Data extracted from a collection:

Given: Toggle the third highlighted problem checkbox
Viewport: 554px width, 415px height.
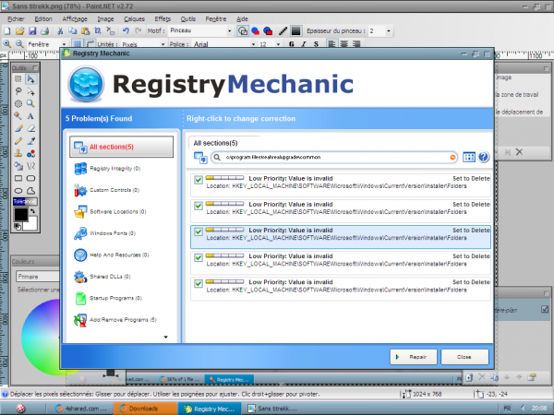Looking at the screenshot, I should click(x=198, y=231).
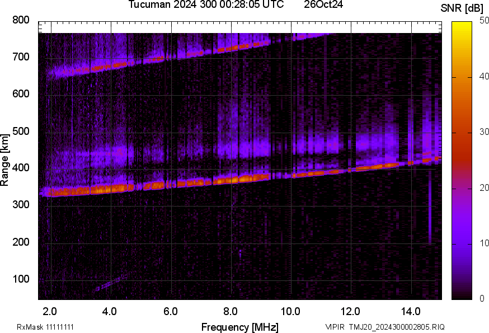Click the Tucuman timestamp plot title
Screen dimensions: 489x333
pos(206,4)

--

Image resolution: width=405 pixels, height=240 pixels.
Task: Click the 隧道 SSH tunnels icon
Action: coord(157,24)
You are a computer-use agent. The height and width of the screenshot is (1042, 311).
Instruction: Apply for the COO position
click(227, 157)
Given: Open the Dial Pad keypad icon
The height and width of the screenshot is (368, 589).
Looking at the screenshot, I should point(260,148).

WHAT IS BEING ASKED:
Only the lines that contain the string "Given" should be copied from the entries above.

EXPECTED ANSWER:
Given: Toggle the third highlighted problem checkbox
Given: Open the Dial Pad keypad icon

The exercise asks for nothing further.